Paru dans le numéro 2, juin 2006

Florence Tamagne

Florence Tamagne est agrégée d’histoire et docteure en histoire contemporaine (Institut d’Études Politiques de Paris), maîtresse de conférences à l’université Lille III. Elle a notamment publié Histoire de l’homosexualité en Europe. Berlin, Londres, Paris, 1919-1939 (Éd. du Seuil, 2000) et Mauvais genre ? Une histoire des représentations de l’homosexualité (Éd. La Martinière, 2001).

 

Premières pages

«L’Internement par les Nazis de ressortissants du IIIe Reich pour des motifs d’homosexualité est une réalité. Si la répression de l’homosexualité était inscrite dans le code pénal allemand, en son article 175, bien avant l’instauration du régime hitlérien, ce dernier l’utilisa systématiquement à partir d’août 1937 sous couvert de la loi de « la protection de la race » et dans le cadre de l’élimination des « éléments nuisibles à la société ». Dans les lieux d’internement, les « asociaux » portaient un triangle noir sur leurs vêtements, les « témoins de Jéhovah » un triangle violet, et les personnes arrêtées comme « homosexuels » un triangle rose, voire une barrette bleue au camp de Schirmeck. Depuis la libération des camps de concentration nazis et la fin de la seconde guerre mondiale, l’ensemble des associations de déportés était d’accord pour affirmer qu’il n’y avait pas eu de déportés partis de France au titre de ce motif. Cette affirmation s’appuyait sur deux constatations : la première étant que toutes les personnes déportées au titre des mesures de répression portaient un triangle rouge, la seconde que seul Pierre Seel avait revendiqué son homosexualité comme motif de son arrestation.

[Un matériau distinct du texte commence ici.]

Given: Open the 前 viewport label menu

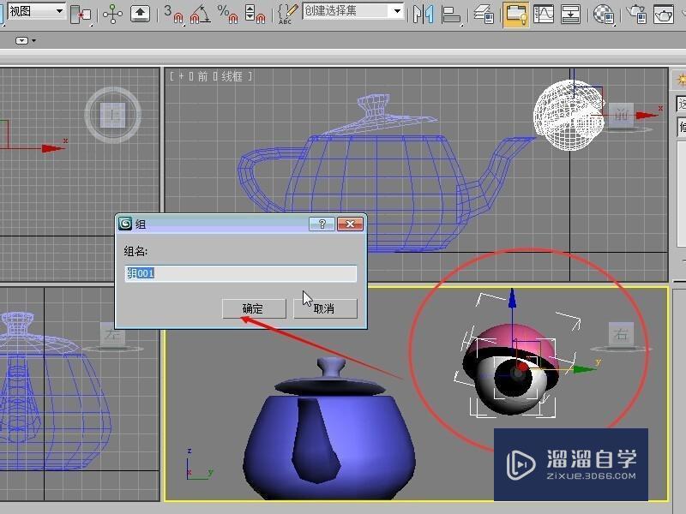Looking at the screenshot, I should pyautogui.click(x=204, y=75).
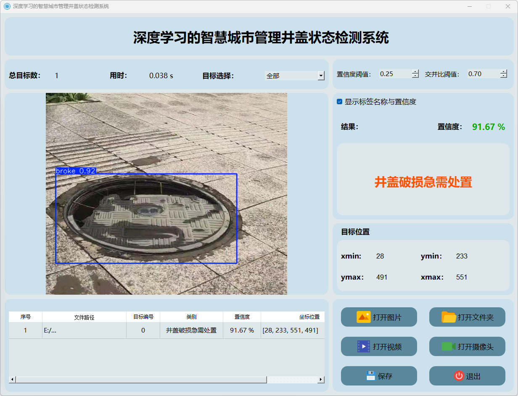Increase the IoU threshold value

[504, 71]
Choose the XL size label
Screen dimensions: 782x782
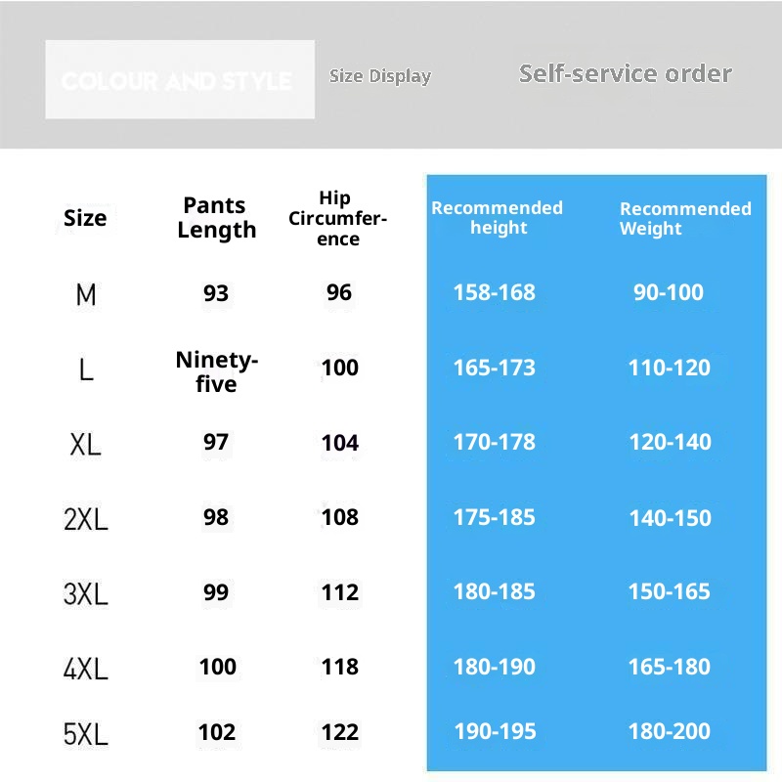coord(86,445)
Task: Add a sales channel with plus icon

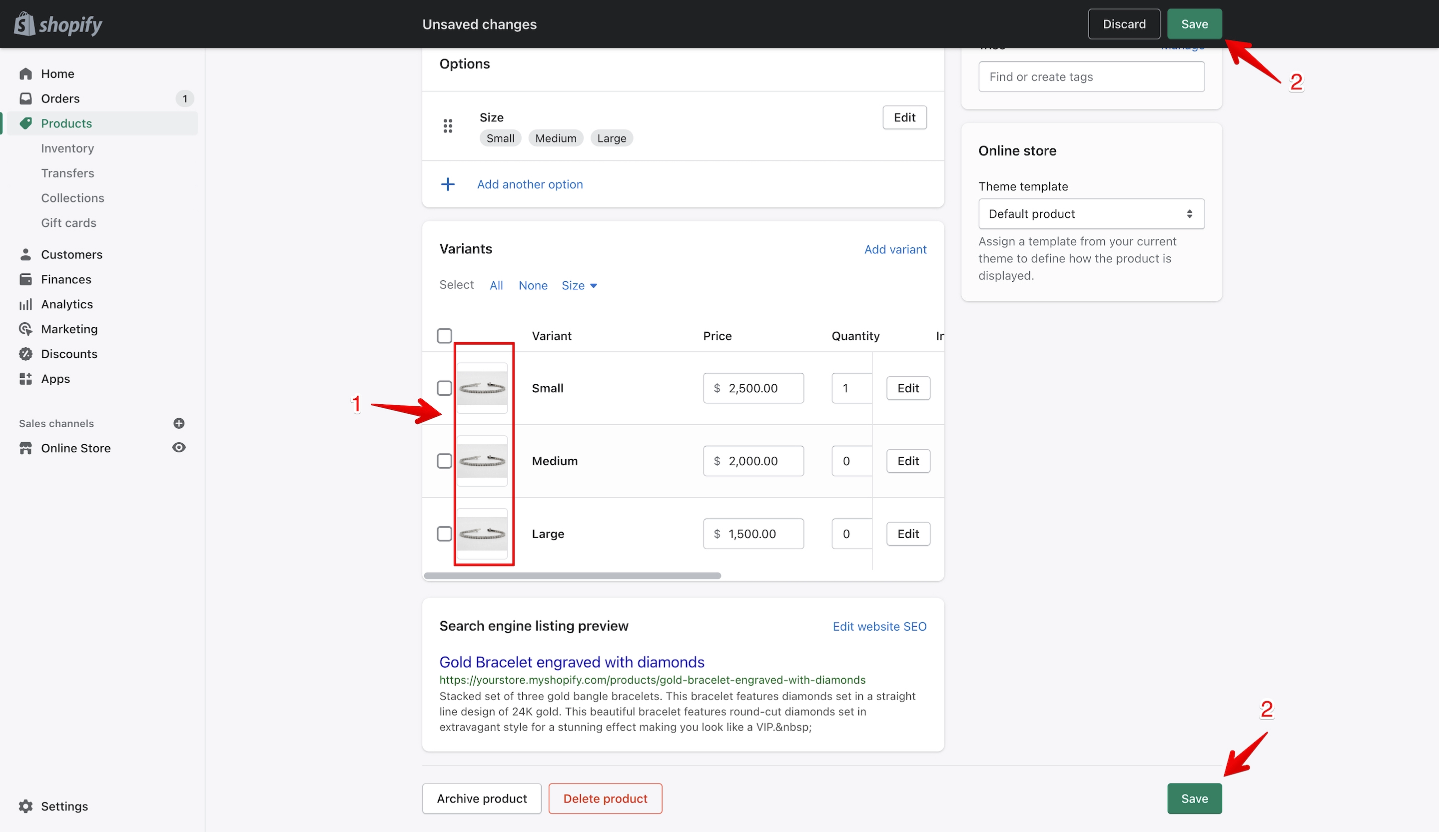Action: [x=179, y=423]
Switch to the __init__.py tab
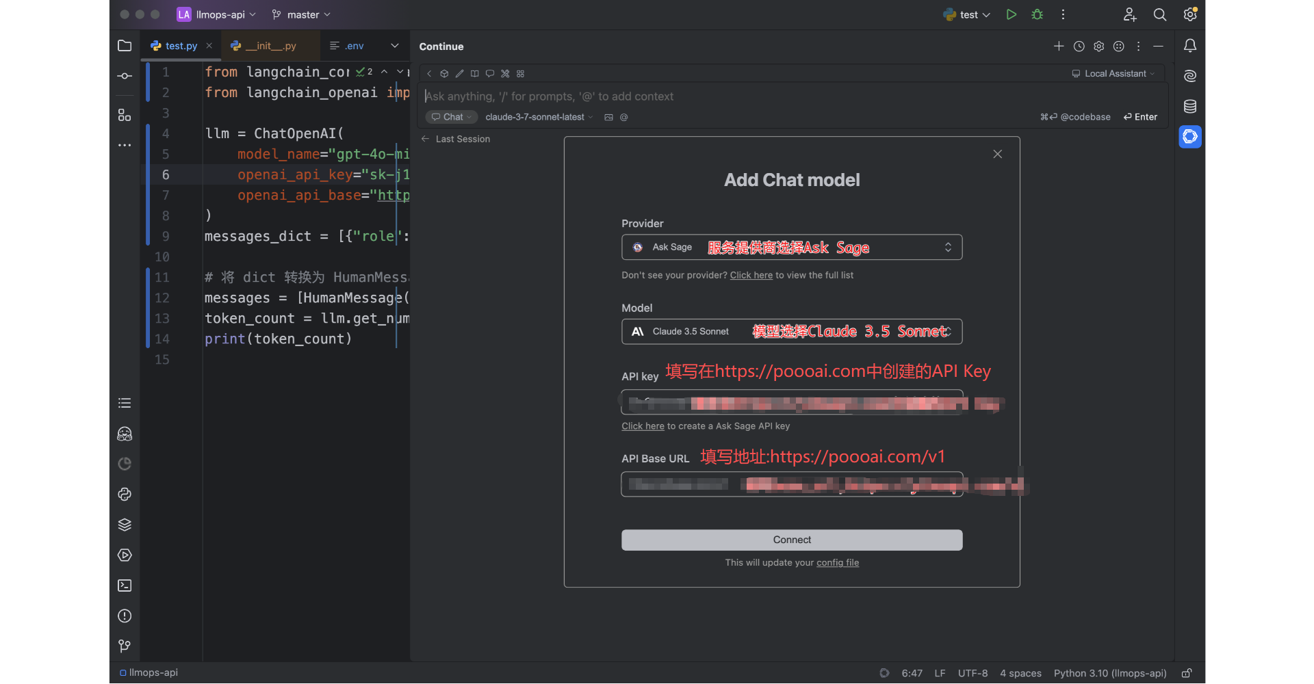The image size is (1314, 684). click(270, 46)
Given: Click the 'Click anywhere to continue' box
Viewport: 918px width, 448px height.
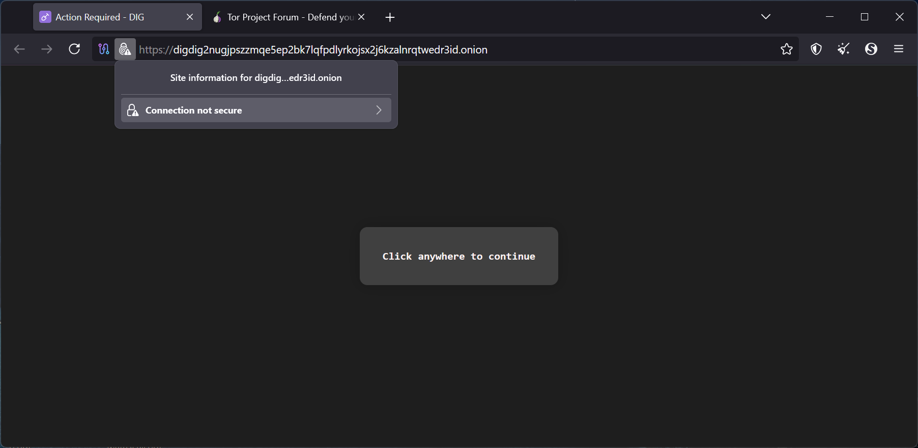Looking at the screenshot, I should tap(458, 256).
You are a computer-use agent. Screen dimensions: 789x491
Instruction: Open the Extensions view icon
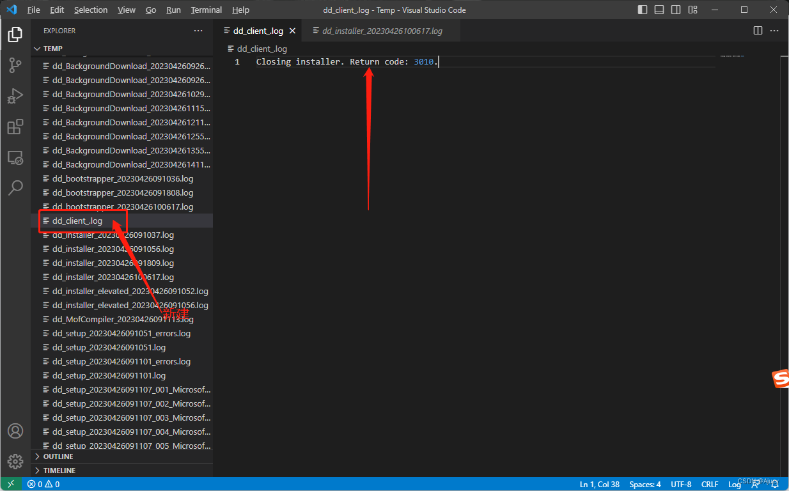click(15, 127)
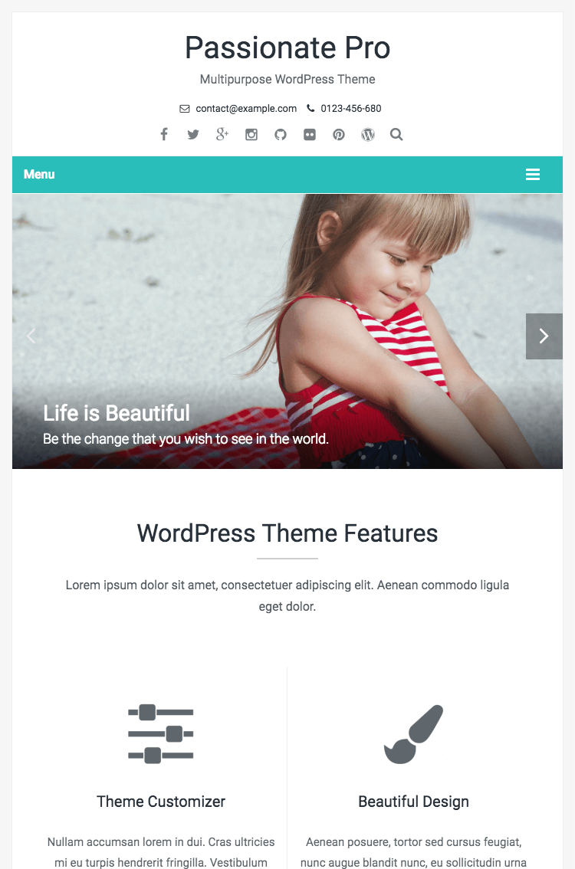Click the Life is Beautiful slide heading

coord(117,413)
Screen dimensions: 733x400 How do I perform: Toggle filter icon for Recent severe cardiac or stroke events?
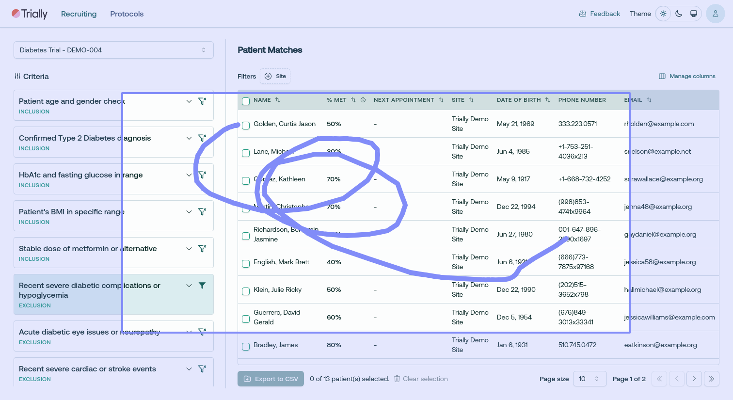click(202, 369)
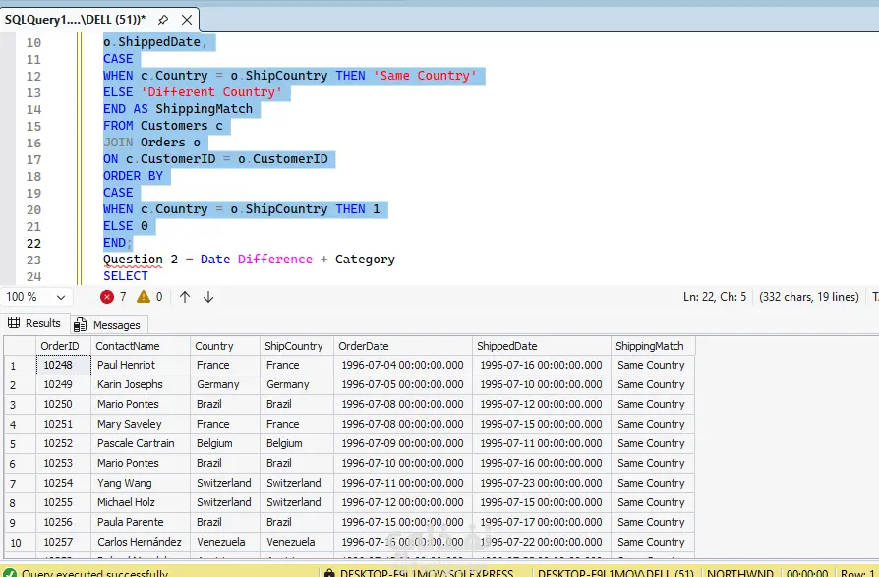
Task: Click the green query success status icon
Action: tap(9, 573)
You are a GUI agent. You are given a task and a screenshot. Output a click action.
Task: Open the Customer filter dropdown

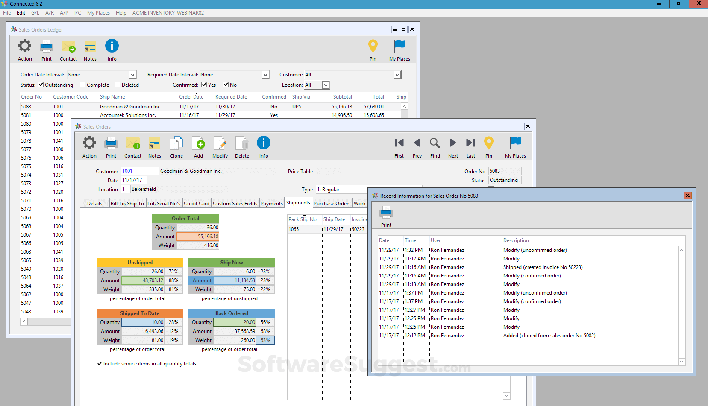[397, 75]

Même s’il était possible d’admettre à priori cette affirmation pour ce qui concerne l’ensemble du territoire français resté sous l’autorité, même théorique, du régime de Vichy, il pouvait paraître quelque peu contradictoire que le régime hitlérien ait réprimé l’homosexualité sur la quasi totalité du même Reich à l’exception des trois départements français annexés par lui : le Bas-Rhin, le Haut-Rhin et la Moselle. Mais cette question, souvent abordée, était toujours l’occasion de prises de position de principe négatives, souvent irréfléchies et toujours passionnées. »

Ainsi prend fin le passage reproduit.